Data extract:

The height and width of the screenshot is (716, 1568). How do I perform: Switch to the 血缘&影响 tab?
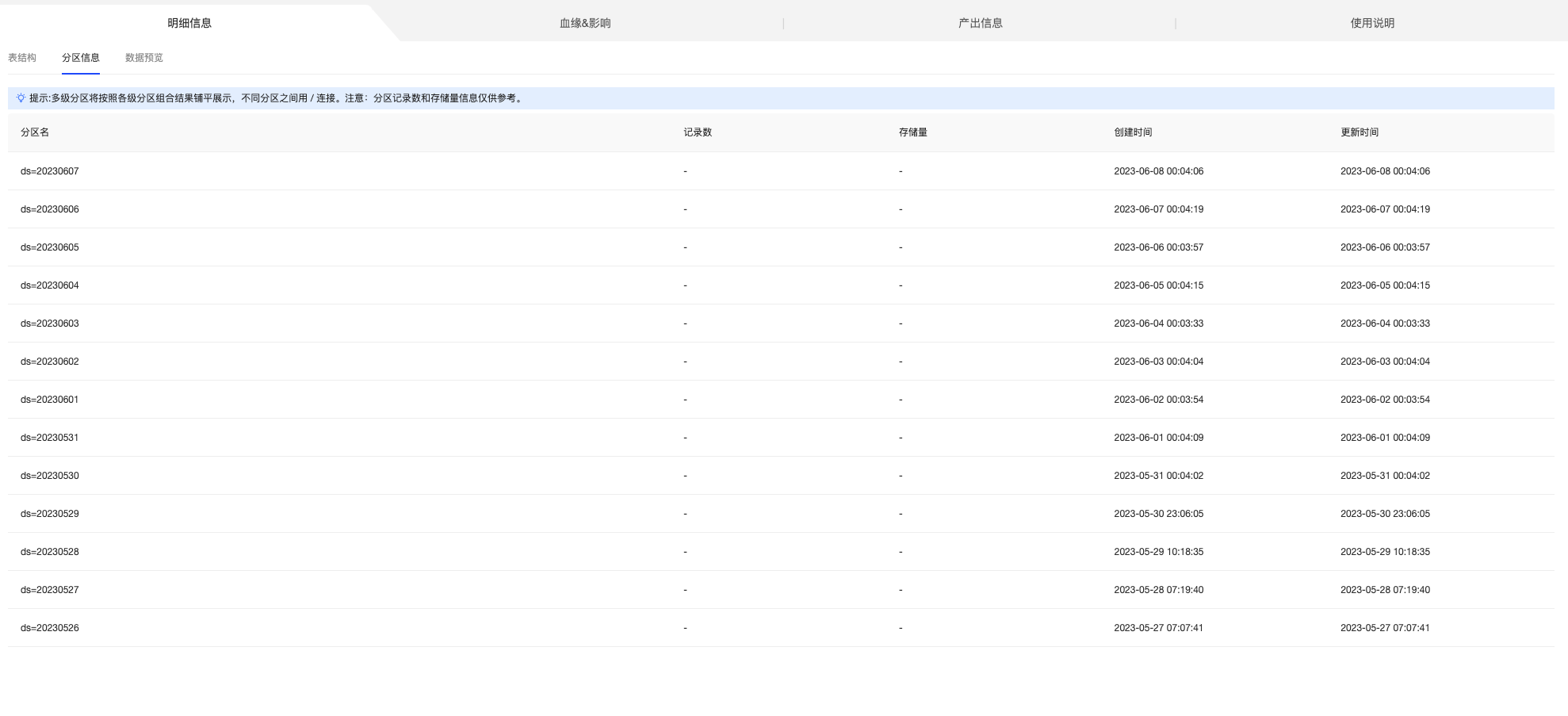[585, 23]
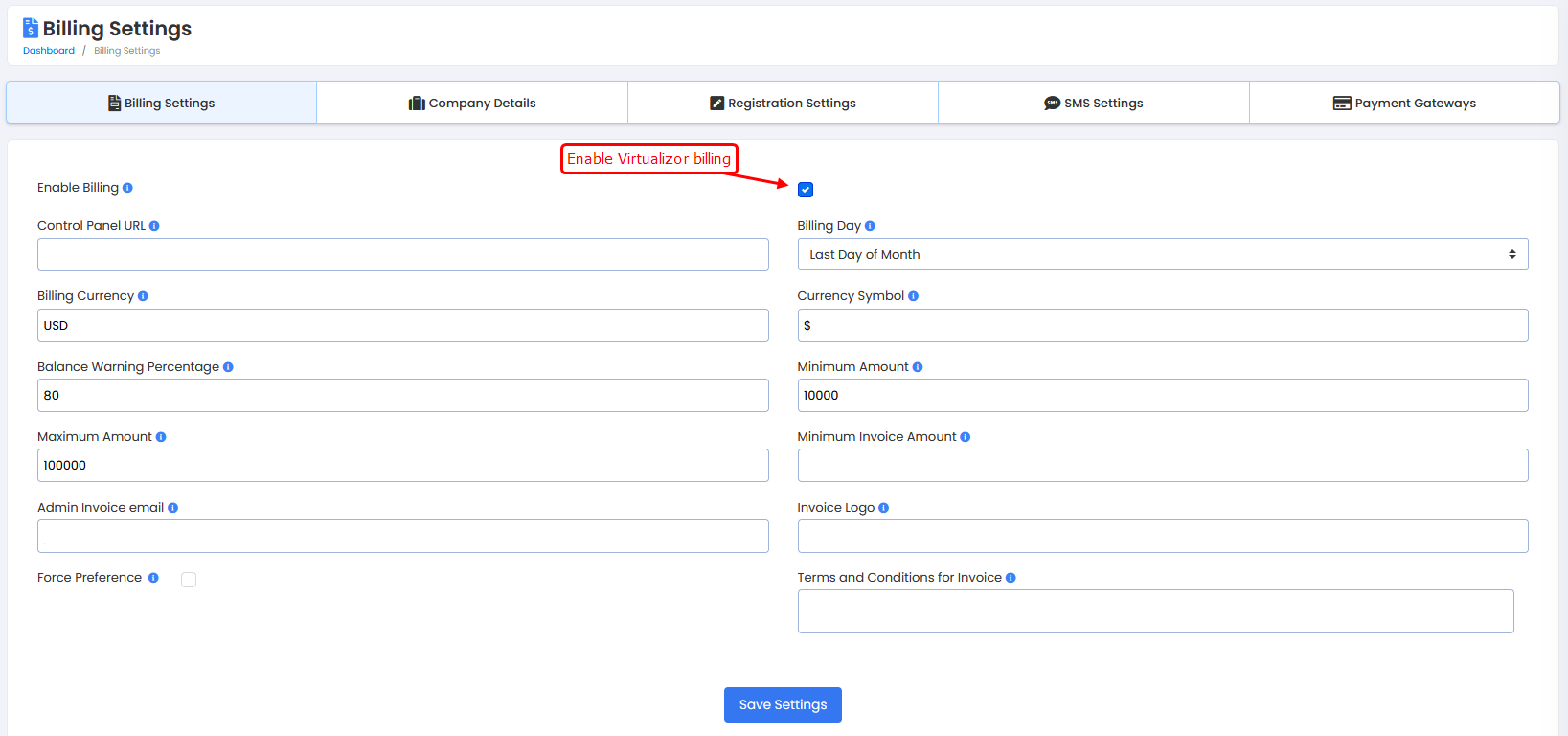This screenshot has width=1568, height=736.
Task: Click info icon next to Billing Day
Action: coord(870,226)
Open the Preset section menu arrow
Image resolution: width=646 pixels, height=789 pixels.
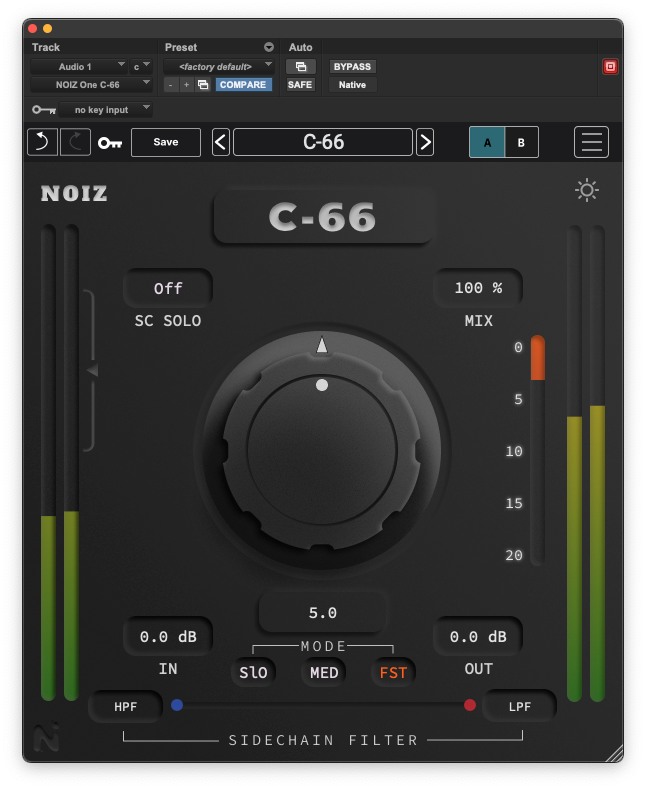268,47
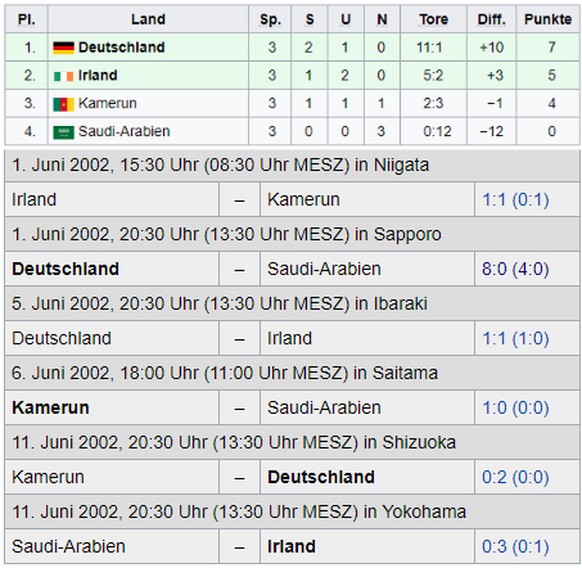
Task: Open Saudi-Arabien link in standings table
Action: point(124,131)
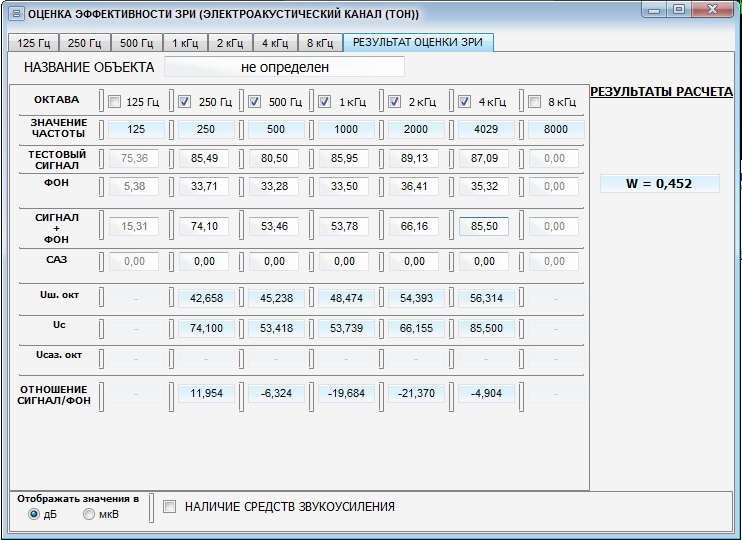
Task: Enable the 8 кГц octave checkbox
Action: click(534, 101)
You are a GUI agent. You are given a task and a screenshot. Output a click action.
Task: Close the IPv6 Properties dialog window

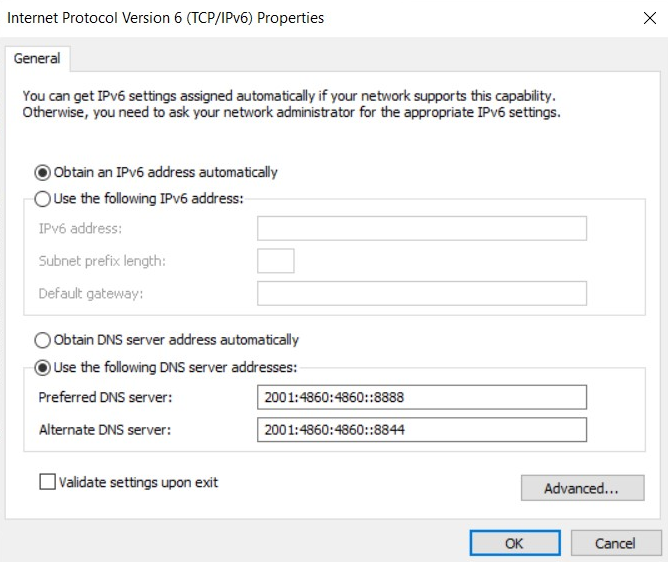pos(650,18)
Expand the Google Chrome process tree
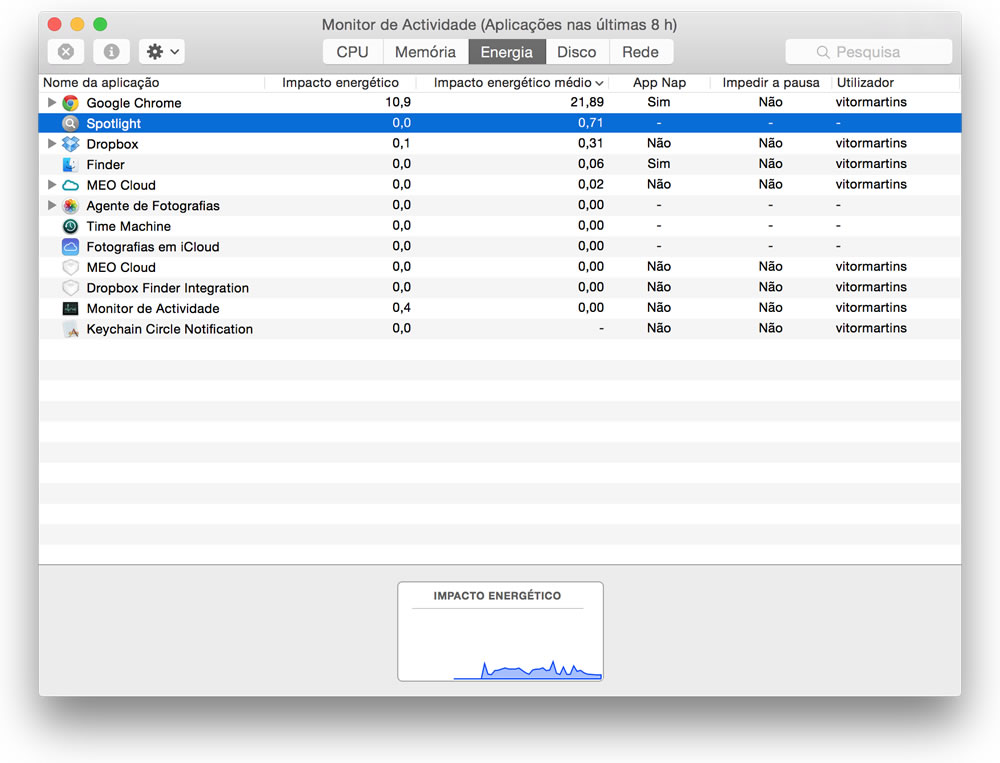The image size is (1000, 763). (51, 102)
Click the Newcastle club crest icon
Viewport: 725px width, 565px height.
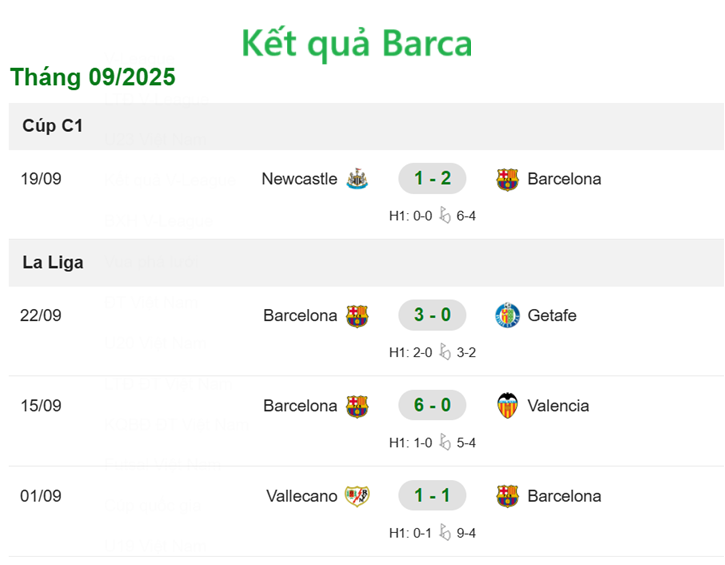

Stated exercise: Copy every line of the records above word for word, leaving out the pictures.

Response:
The height and width of the screenshot is (716, 1568). How do I perform: Switch to the 血缘&影响 tab?
[585, 23]
This screenshot has width=1568, height=736.
Task: Click info icon next to Billing Day
Action: coord(870,226)
Open the Preset section menu arrow
Image resolution: width=646 pixels, height=789 pixels.
268,47
Task: Open Saudi-Arabien link in standings table
Action: point(124,131)
Task: Enable the 8 кГц octave checkbox
Action: click(534, 101)
You are a GUI agent. You are given a task and a screenshot. Output a click action.
Task: Close the IPv6 Properties dialog window

pos(650,18)
Expand the Google Chrome process tree
The image size is (1000, 763). (51, 102)
Click the Newcastle club crest icon
Viewport: 725px width, 565px height.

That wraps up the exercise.